Farmaci dall’effetto anestetico e miobloccante dati intenzionalmente a pazienti Covid tanto da procurare la morte di due di loro, di 61 e 80 anni. È l’accusa che ha portato all’arresto di Carlo Mosca, primario facente funzioni del pronto soccorso all’ospedale di Montichiari, in provincia di Brescia.

Avrebbe agito con il duplice motivo di liberare posti letto e allentare la pressione del reparto, secondo le testimonianze raccolte tra il personale sanitario. Il medico, ora ai domiciliari, deve rispondere delle accuse di omicidio volontario e falso in atto pubblico. I fatti risalgono allo scorso marzo, quando la prima ondata pandemica aveva intasato le strutture ospedaliere, alle prese con un nemico nuovo e sconosciuto.

Le indagini, partite da alcune morti sospette dopo inspiegabili aggravamenti delle condizioni di salute dei pazienti, hanno portato oggi al fermo del dottore. Si trova agli arresti domiciliari, perché il gip ha rilevato il rischio di inquinamento delle prove e quello di reiterazione del reato. Mosca, intanto, avrebbe preso atto delle indagini di cui era già a conoscenza. In particolare, sono stati gli esami autoptici e tossicologici a far emergere, all’interno di tessuti e organi delle salme riesumate, tracce di un farmaco anestetico e miorilassante comunemente usato nelle procedure di intubazione e sedazione ma che, se utilizzato fuori da specifici dosaggi e procedure, può portare alla morte.

Di questi farmaci però non ci sarebbero tracce nelle cartelle cliniche delle vittime, come invece avviene per i pazienti poi effettivamente intubati, cosa che avrebbe portato a ipotizzare la volontarietà del gesto.

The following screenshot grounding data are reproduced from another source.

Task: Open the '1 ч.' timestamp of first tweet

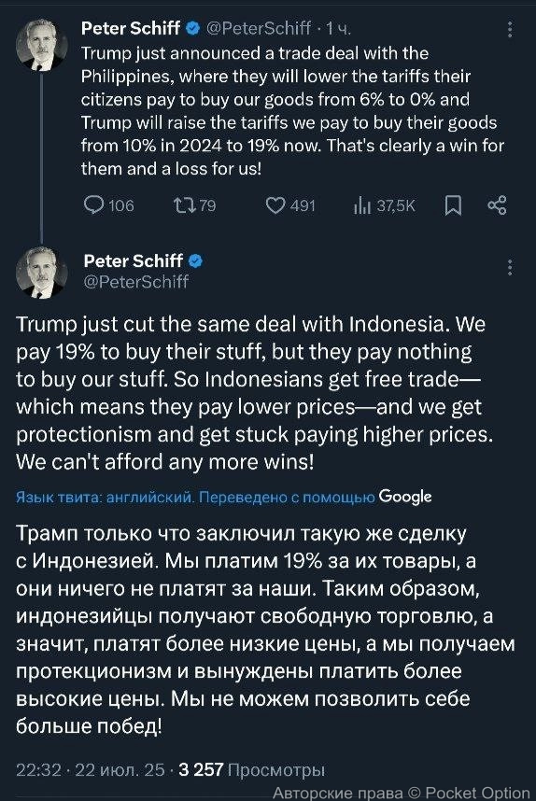Action: coord(339,29)
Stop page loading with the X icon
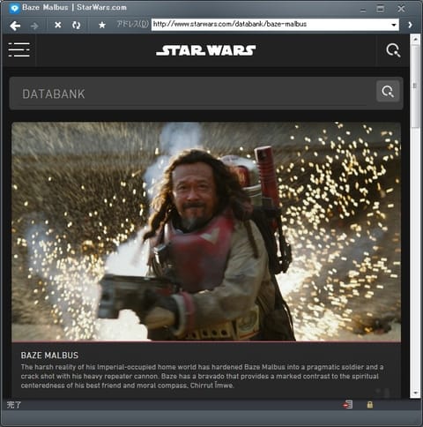Image resolution: width=423 pixels, height=427 pixels. tap(58, 26)
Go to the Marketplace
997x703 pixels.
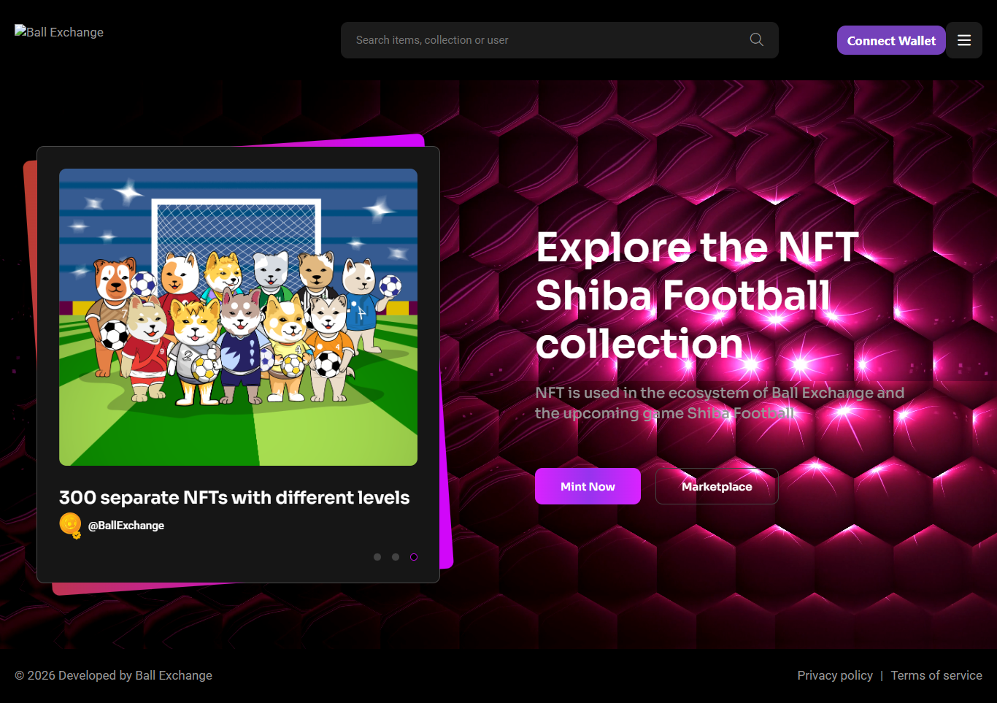click(x=717, y=486)
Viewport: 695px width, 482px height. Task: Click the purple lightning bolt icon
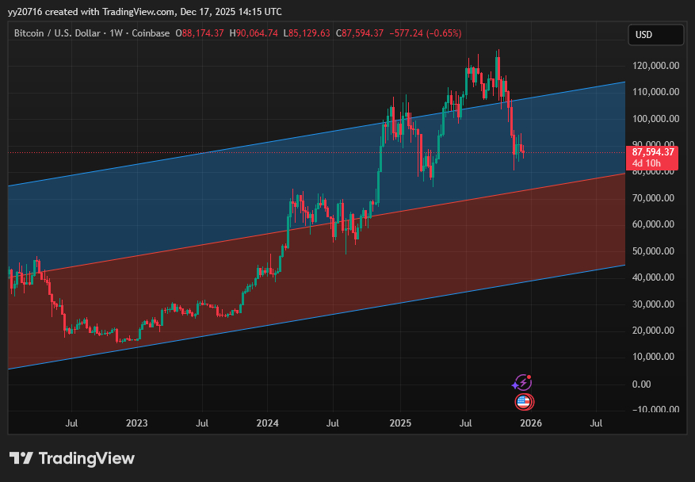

Originario di Cremona, Mosca era arrivato agli Spedali di Brescia – struttura a cui è collegato l’ospedale di Montichiari – prima come studente e poi come medico, lavorando da subito in pronto soccorso. Dopo un passaggio a Mantova, nel 2017 era rientrato nell’ospedale del bresciano venendo assunto nel 2018. Qui era diventato uno degli ‘eroi’ della prima ondata, gestendo con il personale locale, quasi 600 pazienti Covid.

“Ho appreso la notizia ma al momento non posso esprimere alcun giudizio anche perché non sono medico. Conosco però il grande lavoro svolto da tutti i medici e dal personale infermieristico, Asa e Oss dell’ospedale di Montichiari che dallo scorso marzo, quando la pandemia ha colto impreparato il mondo intero, si sono prodigati con turni di lavoro massacranti per salvare vite umane e, tra questi, per primi, gli operatori del pronto soccorso”, ha ricordato il sindaco di Montichiari, Marco Togni.

In un’intervista rilasciata lo scorso giugno al Corriere della Sera, Mosca aveva ricordato il periodo di massima criticità vissuto durante la prima ondata del coronavirus: “A casa avevo una bambina di sette anni che il distacco l’ha sofferto. Nelle telefonate stanchezza e ansia emergevano, all’inizio c’erano anche degli sfoghi”. Un mese difficile quello dello scorso marzo quando l’obiettivo era quello di lavorare “per cercare di salvare più vite possibili”.

A emergenza passata, durante il periodo estivo, aveva ammesso come sentisse ancora il fischio dell’ossigeno delle tubazioni dei pazienti in terapia intensiva: “Lo sento ancora – aveva detto -, anche adesso che è tutto spento”.